Do you know what your router is doing? We have two stories of the embedded devices misbehaving. First, Linksys “Smart” routers keep track of every device that connects to its network. Right, so does every other router. These routers, however, also helpfully expose that stored data over JNAP/HNAP.
Some background is needed here. First, HNAP is the Home Network Administration Protocol, designed to manage routers and network devices. Originally designed by Pure Networks, HNAP is a SOAP based protocol, and has been part of security problems in the past. You may also see the term JNAP. It seems that JNAP is the JSON Network Administration Protocol, identical to HNAP except for using JSON instead of SOAP.
The odd part is that this is an old problem. CVE-2014-8244 was disclosed and fixed in 2014. According to the writeup at Badpackets.net, the problem was re-discovered as a result of observing active network attacks targeting JNAP. When Linksys was informed of the rediscovered problem, they responded that the problem was fixed in 2014, and devices with updated firmware and default settings are not accessible from the public internet. The presence of over 20,000 devices leaking data casts doubt on their response.
Malicious Routers and Cloud Storage
Researchers at Eset have been studying a backdoor called “Plead”, mainly targeted at Asian companies. In a recent blog post, they describe an uptick in infections, stemming from an executable named “AsusWSPanel.exe”. Yes, Asus features in our weekly column again. Eset considered the possibility of another supply chain attack, and while they don’t completely rule it out, they strongly suspect that this is actually a man-in-the-middle attack. When the Asus WebStorage application checks for updates, it doesn’t use encrypted connections or any verification. The server has a higher version number? Great, download and run it. The group behind Plead have been known to use router vulnerabilities in the past, so it’s not a stretch to assume that the Asus update is hijacked by a compromised router. Unfortunately the Eset writer doesn’t disclose what routers they suspect to be vulnerable.
Let’s have a talk about routers. They’re embedded computers. Many of them are running ancient, unpatched versions of Linux. They’re tiny computers on your network that you don’t control, and that should worry you. Many of them open their control interface to outside connections by default, sometimes without even an option to disable that mis-feature. When considering your network security, don’t forget the router. OpenWRT, PFSense, and others are excellent options.
Zombieload, or Meltdown By Any Other Name
You’ve probably already heard of Zombieload, the next iteration of the Meltdown weakness. This class of vulnerabilities targets speculative execution, the ability of modern processors to run code out of order in order to speed up the overall execution process. With the discovery of Meltdown and Spectre in 2017, a new avenue of research was opened, leading to Spectre-NG, Foreshadow, Spoiler, Fallout, RIDL, and now Zombieload. All the attacks are similar in that they abuse speculative execution to extract the contents of memory to a non-privledged process.

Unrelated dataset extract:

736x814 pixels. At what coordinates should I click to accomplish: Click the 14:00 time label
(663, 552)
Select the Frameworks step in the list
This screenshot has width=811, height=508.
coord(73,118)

Zombieload specifically targets processes running on the same physical core as the attacking process. The post containing their demo shows off the ability to extract information even when the attacker is running inside a Virtual Machine.
The central concept of Zombieload is that as data is loaded from memory into the on-processor cache, that data persists in buffers between RAM and cache. An attacker can abuse speculative execution in order to determine the contents of those buffers. In essence, this gives an attacker a window into the stream of data flowing into the physical processor it is running on, even if that data is from another process or even another VM.
So far, only Intel processors are vulnerable to Zombieload, and updated microcode has been released for processors as old as second generation Core processors. This microcode doesn’t actually fix the issue, but instead repurposes a obsolete command, “VERW”. This command allows the OS to forcibly flush the vulnerable buffers when switching between processes or VMs. The Linux code is the most available for further study. Windows and MacOS have also pushed updates to do partial mitigations by default, on processors that have received the required microcode updates.
The last wrinkle of Zombieload is SMT, or Hyperthreading. The mitigation above happens whenever the kernel does a “context switch”, when it unloads one thread of execution and switches to another. Hyperthreading is essentially the processor hardware performing the context switch, instead of the kernel. It makes some tasks execute much faster, but in this case it prevents the kernel from ensuring the Zombieload mitigation happens. For use cases where Zombieload absolutely must be fully mitigated, the only possible solution is to fully disable SMT/Hyperthreading on Intel chips.
The RDP vulnerability we covered last week has a name: Bluekeep. It’s better than “Thrangrycat”, at least. There is also proof of concept code, as well as a scanning utility.